■ **INSTRUCTIONS FOR THE TASK**
Write down every entry once more, exactly as it reads.

■ **STORED DATA**

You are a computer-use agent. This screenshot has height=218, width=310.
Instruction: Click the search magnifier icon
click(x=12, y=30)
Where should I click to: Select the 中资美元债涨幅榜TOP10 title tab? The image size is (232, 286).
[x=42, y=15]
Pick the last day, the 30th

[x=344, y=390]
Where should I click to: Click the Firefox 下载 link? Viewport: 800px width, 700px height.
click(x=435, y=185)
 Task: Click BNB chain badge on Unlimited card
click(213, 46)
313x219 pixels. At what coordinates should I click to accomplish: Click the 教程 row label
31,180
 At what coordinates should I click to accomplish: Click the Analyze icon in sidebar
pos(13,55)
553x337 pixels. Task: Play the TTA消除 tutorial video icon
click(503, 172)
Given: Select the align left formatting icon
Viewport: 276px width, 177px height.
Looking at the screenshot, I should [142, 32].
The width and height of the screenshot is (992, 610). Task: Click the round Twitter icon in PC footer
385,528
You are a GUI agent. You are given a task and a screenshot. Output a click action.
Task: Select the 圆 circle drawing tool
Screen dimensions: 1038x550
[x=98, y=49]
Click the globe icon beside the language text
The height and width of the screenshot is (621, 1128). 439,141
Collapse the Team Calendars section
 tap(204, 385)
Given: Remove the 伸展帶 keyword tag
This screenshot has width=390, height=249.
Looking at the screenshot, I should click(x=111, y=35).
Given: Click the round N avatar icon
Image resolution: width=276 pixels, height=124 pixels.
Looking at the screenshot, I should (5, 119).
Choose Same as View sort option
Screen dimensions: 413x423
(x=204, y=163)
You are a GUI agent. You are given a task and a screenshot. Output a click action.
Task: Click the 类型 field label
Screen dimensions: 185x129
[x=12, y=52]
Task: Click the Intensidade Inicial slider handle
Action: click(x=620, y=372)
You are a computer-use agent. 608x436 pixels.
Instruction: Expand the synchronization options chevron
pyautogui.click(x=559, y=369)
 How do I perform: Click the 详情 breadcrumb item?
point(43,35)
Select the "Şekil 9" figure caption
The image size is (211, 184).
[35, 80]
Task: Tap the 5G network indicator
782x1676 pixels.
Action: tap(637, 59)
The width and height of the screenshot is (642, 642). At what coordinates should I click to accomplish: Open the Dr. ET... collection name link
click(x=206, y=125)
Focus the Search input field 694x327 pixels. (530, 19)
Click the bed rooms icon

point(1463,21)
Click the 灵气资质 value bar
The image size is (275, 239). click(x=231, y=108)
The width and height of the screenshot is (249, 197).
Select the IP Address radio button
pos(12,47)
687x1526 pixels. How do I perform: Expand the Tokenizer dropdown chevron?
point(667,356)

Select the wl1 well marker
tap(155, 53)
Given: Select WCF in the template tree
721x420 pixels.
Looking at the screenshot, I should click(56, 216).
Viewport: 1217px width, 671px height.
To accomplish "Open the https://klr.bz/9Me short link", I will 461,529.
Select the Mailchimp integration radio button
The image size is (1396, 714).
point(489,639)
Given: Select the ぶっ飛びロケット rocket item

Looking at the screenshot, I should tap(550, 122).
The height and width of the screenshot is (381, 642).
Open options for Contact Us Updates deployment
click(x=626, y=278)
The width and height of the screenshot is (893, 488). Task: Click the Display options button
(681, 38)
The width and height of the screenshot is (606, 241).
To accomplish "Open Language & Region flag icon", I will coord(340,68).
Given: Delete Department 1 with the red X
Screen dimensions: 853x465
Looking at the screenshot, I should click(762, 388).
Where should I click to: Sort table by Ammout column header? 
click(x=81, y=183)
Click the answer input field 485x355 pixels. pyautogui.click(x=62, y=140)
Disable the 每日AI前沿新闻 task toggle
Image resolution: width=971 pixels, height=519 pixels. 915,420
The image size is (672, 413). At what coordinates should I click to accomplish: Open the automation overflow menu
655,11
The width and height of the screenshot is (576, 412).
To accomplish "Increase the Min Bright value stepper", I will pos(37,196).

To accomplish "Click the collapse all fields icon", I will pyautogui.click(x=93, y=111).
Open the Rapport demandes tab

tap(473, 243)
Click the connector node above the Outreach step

■ **REPLY TO THE TASK**
You are a computer-use agent. This screenshot has height=218, width=310.
Instruction: Click the search magnifier icon
click(x=12, y=30)
Where should I click to: Select the 中资美元债涨幅榜TOP10 title tab? The image size is (232, 286).
[x=42, y=15]
Pick the last day, the 30th

[x=344, y=390]
Where should I click to: Click the Firefox 下载 link? Viewport: 800px width, 700px height.
click(x=435, y=185)
 Task: Click BNB chain badge on Unlimited card
click(213, 46)
313x219 pixels. At what coordinates should I click to accomplish: Click the 教程 row label
31,180
 At what coordinates should I click to accomplish: Click the Analyze icon in sidebar
pos(13,55)
553x337 pixels. Task: Play the TTA消除 tutorial video icon
click(503, 172)
Given: Select the align left formatting icon
Viewport: 276px width, 177px height.
Looking at the screenshot, I should [142, 32].
The width and height of the screenshot is (992, 610). Task: Click the round Twitter icon in PC footer
385,528
You are a GUI agent. You are given a task and a screenshot. Output a click action.
Task: Select the 圆 circle drawing tool
Screen dimensions: 1038x550
[x=98, y=49]
Click the globe icon beside the language text
The height and width of the screenshot is (621, 1128). 439,141
Collapse the Team Calendars section
 tap(204, 385)
Given: Remove the 伸展帶 keyword tag
This screenshot has width=390, height=249.
Looking at the screenshot, I should click(x=111, y=35).
Given: Click the round N avatar icon
Image resolution: width=276 pixels, height=124 pixels.
Looking at the screenshot, I should (5, 119).
Choose Same as View sort option
Screen dimensions: 413x423
(x=204, y=163)
You are a GUI agent. You are given a task and a screenshot. Output a click action.
Task: Click the 类型 field label
Screen dimensions: 185x129
[x=12, y=52]
Task: Click the Intensidade Inicial slider handle
Action: click(x=620, y=372)
You are a computer-use agent. 608x436 pixels.
Instruction: Expand the synchronization options chevron
pyautogui.click(x=559, y=369)
 How do I perform: Click the 详情 breadcrumb item?
point(43,35)
Select the "Şekil 9" figure caption
The image size is (211, 184).
[35, 80]
Task: Tap the 5G network indicator
782x1676 pixels.
Action: tap(637, 59)
The width and height of the screenshot is (642, 642). At what coordinates should I click to accomplish: Open the Dr. ET... collection name link
click(x=206, y=125)
Focus the Search input field 694x327 pixels. (530, 19)
Click the bed rooms icon

point(1463,21)
Click the 灵气资质 value bar
The image size is (275, 239). click(x=231, y=108)
The width and height of the screenshot is (249, 197).
Select the IP Address radio button
pos(12,47)
687x1526 pixels. How do I perform: Expand the Tokenizer dropdown chevron?
point(667,356)

Select the wl1 well marker
tap(155, 53)
Given: Select WCF in the template tree
721x420 pixels.
Looking at the screenshot, I should click(56, 216).
Viewport: 1217px width, 671px height.
To accomplish "Open the https://klr.bz/9Me short link", I will 461,529.
Select the Mailchimp integration radio button
The image size is (1396, 714).
point(489,639)
Given: Select the ぶっ飛びロケット rocket item

Looking at the screenshot, I should tap(550, 122).
The height and width of the screenshot is (381, 642).
Open options for Contact Us Updates deployment
click(x=626, y=278)
The width and height of the screenshot is (893, 488). Task: Click the Display options button
(681, 38)
The width and height of the screenshot is (606, 241).
To accomplish "Open Language & Region flag icon", I will coord(340,68).
Given: Delete Department 1 with the red X
Screen dimensions: 853x465
Looking at the screenshot, I should click(762, 388).
Where should I click to: Sort table by Ammout column header? 
click(x=81, y=183)
Click the answer input field 485x355 pixels. pyautogui.click(x=62, y=140)
Disable the 每日AI前沿新闻 task toggle
Image resolution: width=971 pixels, height=519 pixels. 915,420
The image size is (672, 413). At what coordinates should I click to accomplish: Open the automation overflow menu
655,11
The width and height of the screenshot is (576, 412).
To accomplish "Increase the Min Bright value stepper", I will pos(37,196).

To accomplish "Click the collapse all fields icon", I will pyautogui.click(x=93, y=111).
Open the Rapport demandes tab

tap(473, 243)
Click the connector node above the Outreach step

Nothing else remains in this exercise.